_PASSAGE CITÉ:_
※ ※ ※
Certains ont fait l’actualité récemment, d’autres sont devenus des classiques du genre. Tour d’horizon des essais de développement personnel à dévorer d’urgence pour affronter sereinement le « blue monday ».
1 Assumer ses émotions avec Petit manuel philosophique à l’intention des grands émotifs, d’Ilaria Gaspari
Ancienne élève de l’École normale supérieure de Pise, helléniste confirmée, docteure en philosophie diplômée de la Sorbonne, journaliste, romancière et militante féministe, le parcours d’Ilaria Gaspari détonne dans le microcosme du « Feel Good ». Avec son Petit manuel philosophique à l’intention des grands émotifs, elle donne un sublime coup de pied dans la fourmilière du développement personnel. Son livre propose un mélange décalé et bourré d’humour, entre réflexions sur sa vie personnelle, histoire de la philosophie et portrait critique de nos sociétés contemporaines. Nostalgie, anxiété, colère, jalousie : il éclaire notre quotidien, analyse nos sentiments et déconstruit toutes les fragilités banales qui font le sel de nos vies chahutées. Une merveille.
※ ※ ※
_CONSIGNE À RÉALISER A:_
Présentez sous forme de liste numérotée les lignes des enregistrements, depuis celle qui contient « The width and » jusqu'à celle qui contient « coordinates (762, 108). » incluse, en omettant les lignes vides.
Le passage cité et les enregistrements proviennent de sources distinctes.

_EXTRAITS D'ENREGISTREMENTS:_
※ ※ ※
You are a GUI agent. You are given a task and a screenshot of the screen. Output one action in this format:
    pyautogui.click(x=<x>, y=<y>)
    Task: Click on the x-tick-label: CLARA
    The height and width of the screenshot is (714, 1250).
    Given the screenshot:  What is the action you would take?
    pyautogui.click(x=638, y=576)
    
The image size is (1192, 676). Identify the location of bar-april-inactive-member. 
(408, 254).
※ ※ ※
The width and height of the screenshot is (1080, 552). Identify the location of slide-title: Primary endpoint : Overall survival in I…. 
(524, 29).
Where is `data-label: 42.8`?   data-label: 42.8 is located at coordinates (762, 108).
※ ※ ※
_CONSIGNE À RÉALISER B:_
D'après le passage cité, de quel établissement Ilaria Gaspari est-elle docteure en philosophie diplômée ?

_CORRIGÉ DE L'EXERCICE A:_
1. The width and height of the screenshot is (1080, 552). Identify the location of slide-title: Primary endpoint : Overall survival in I…. 
2. (524, 29).
3. Where is `data-label: 42.8`?   data-label: 42.8 is located at coordinates (762, 108).

_CORRIGÉ DE L'EXERCICE B:_
De la Sorbonne.